Data items

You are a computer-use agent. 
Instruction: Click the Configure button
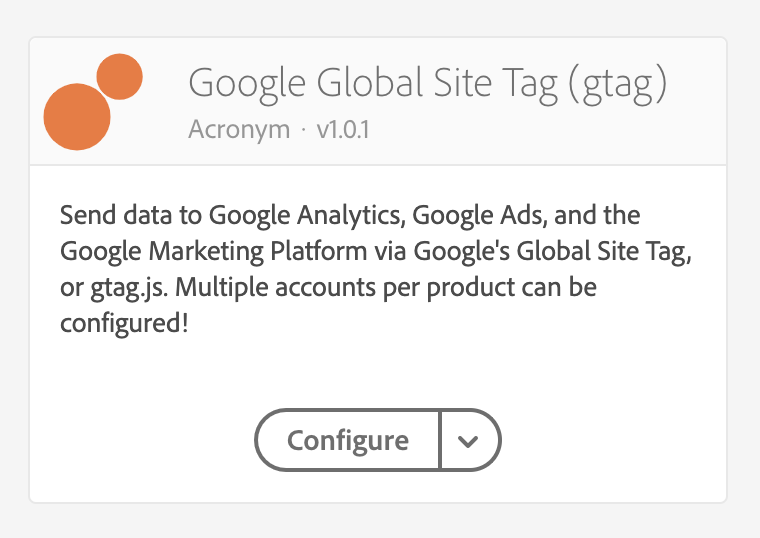pyautogui.click(x=348, y=440)
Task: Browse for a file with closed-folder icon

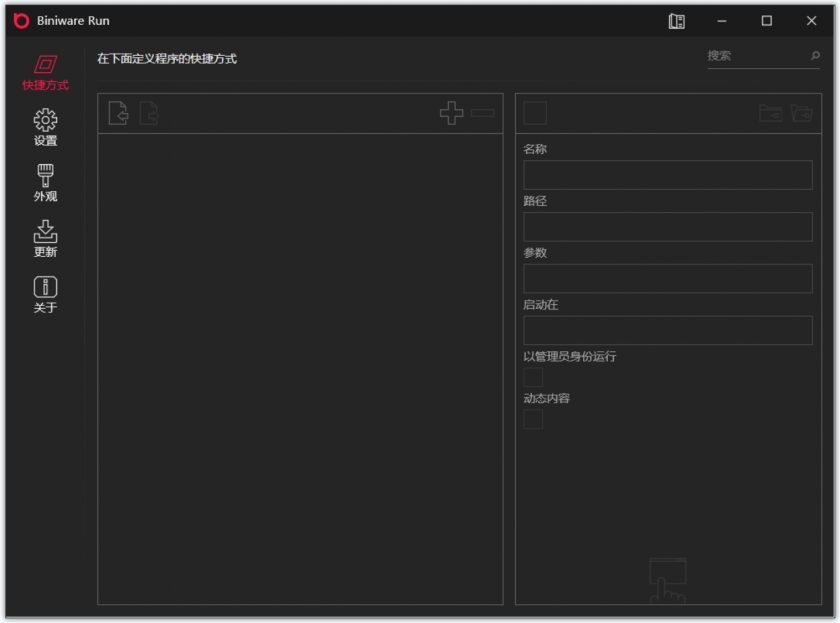Action: coord(770,113)
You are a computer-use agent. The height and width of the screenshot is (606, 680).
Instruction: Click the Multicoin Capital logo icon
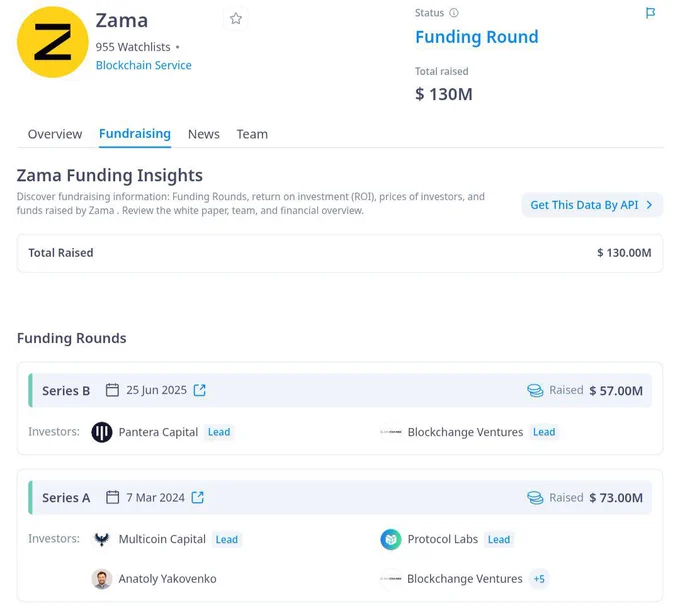pos(102,539)
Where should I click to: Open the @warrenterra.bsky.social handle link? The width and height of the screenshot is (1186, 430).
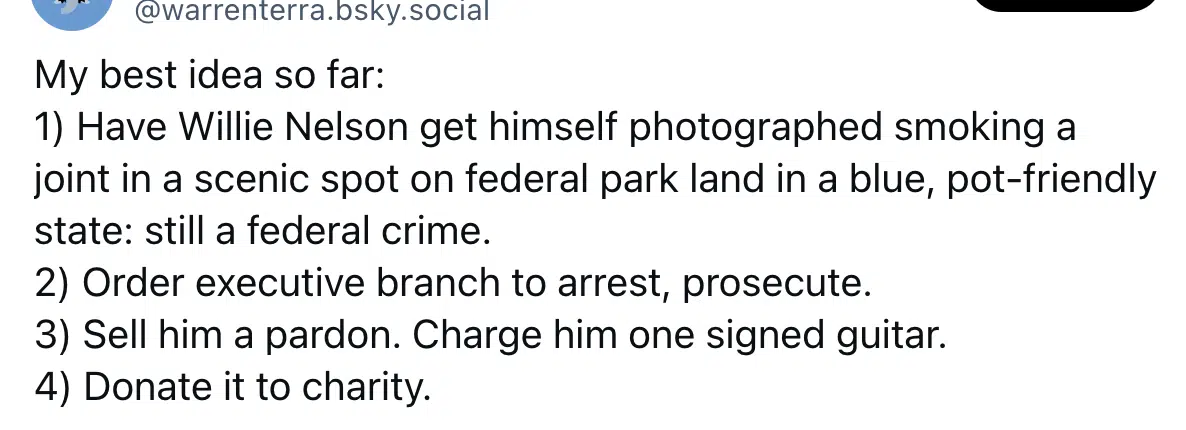(x=312, y=11)
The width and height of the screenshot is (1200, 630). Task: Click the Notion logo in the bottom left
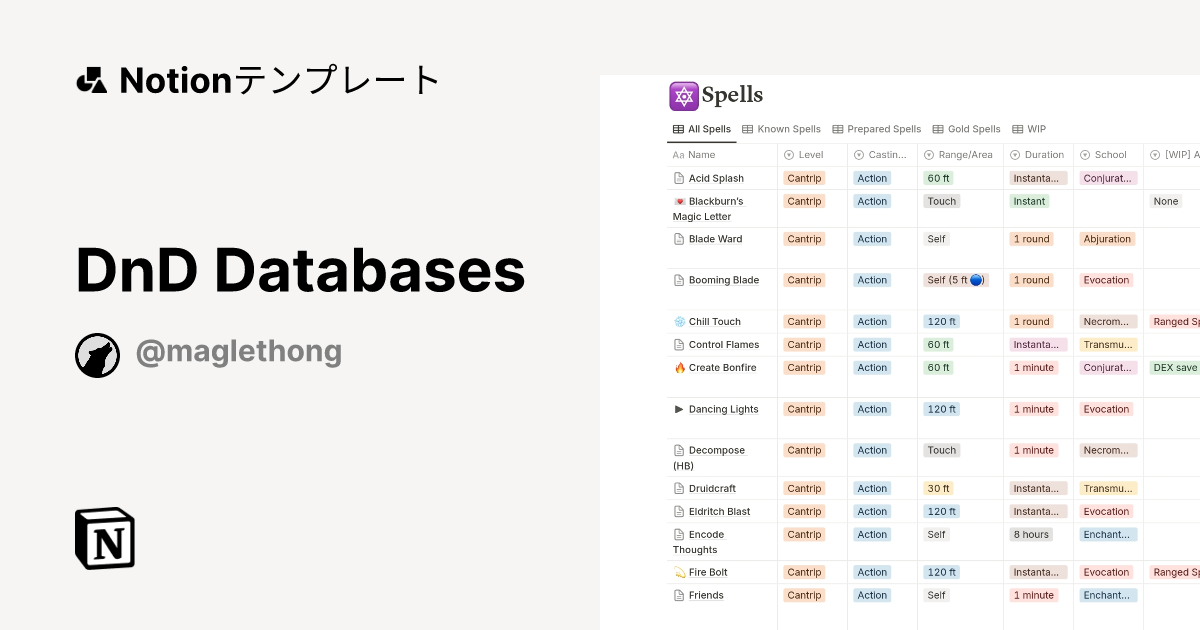(104, 538)
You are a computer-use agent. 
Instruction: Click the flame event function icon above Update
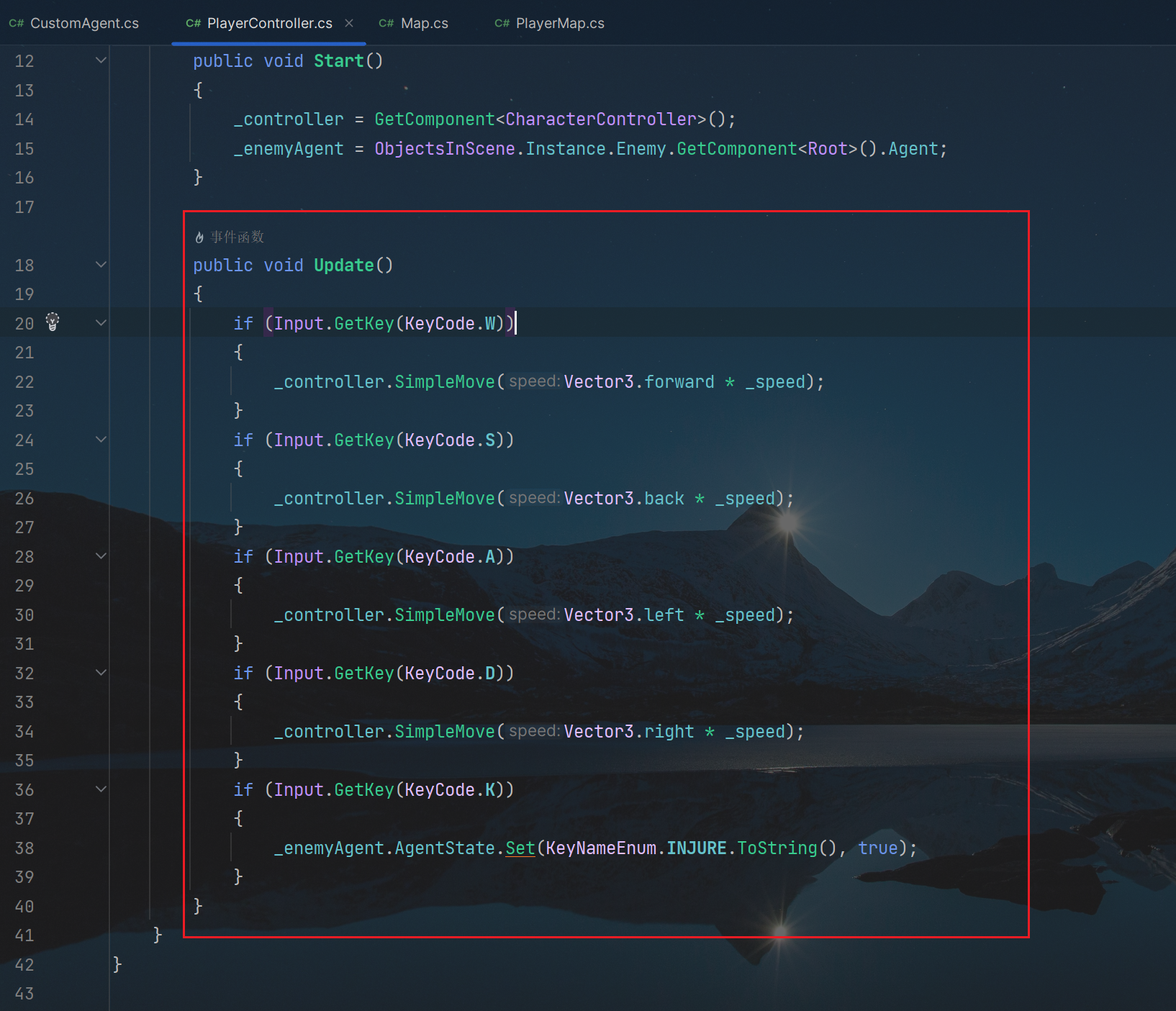199,237
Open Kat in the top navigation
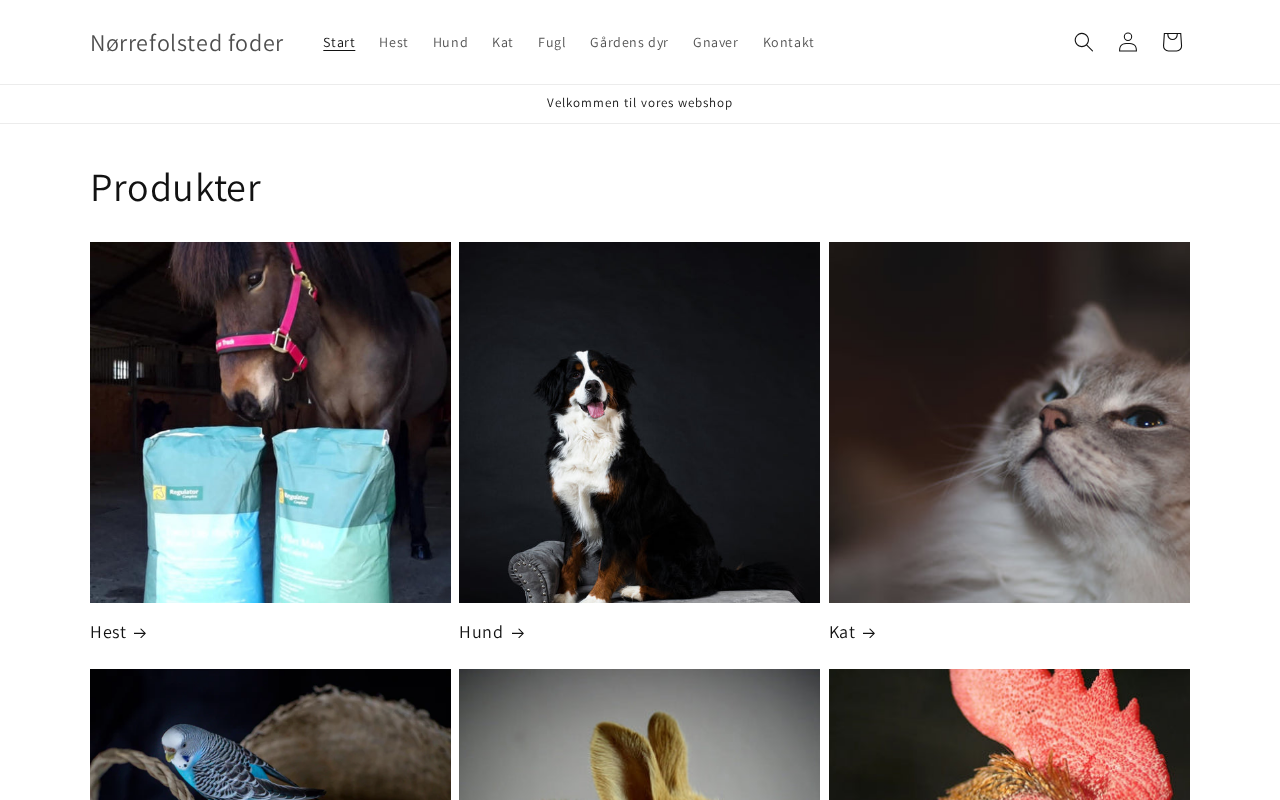 click(x=503, y=42)
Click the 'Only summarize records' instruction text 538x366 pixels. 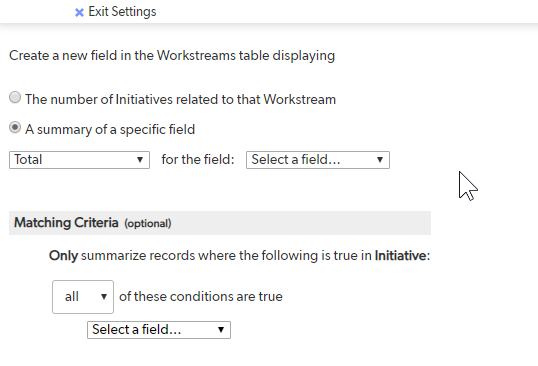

> _TASK STATEMENT_
Transcribe each entry exactly; images stay out.

> _SOLUTION TO THE PROBLEM_
You are a computer-use agent. 
Instruction: Click the Configure button
pyautogui.click(x=348, y=440)
Task: Browse for a file with closed-folder icon

Action: coord(770,113)
You are a computer-use agent. The height and width of the screenshot is (606, 680).
Instruction: Click the Multicoin Capital logo icon
pos(102,539)
Where should I click to: Open the @warrenterra.bsky.social handle link? The width and height of the screenshot is (1186, 430).
(x=312, y=11)
The width and height of the screenshot is (1200, 630). Task: Click the Notion logo in the bottom left
(104, 538)
You are a computer-use agent. 
Instruction: Click the flame event function icon above Update
199,237
Open Kat in the top navigation
 click(x=503, y=42)
Click the 'Only summarize records' instruction text 538x366 pixels. 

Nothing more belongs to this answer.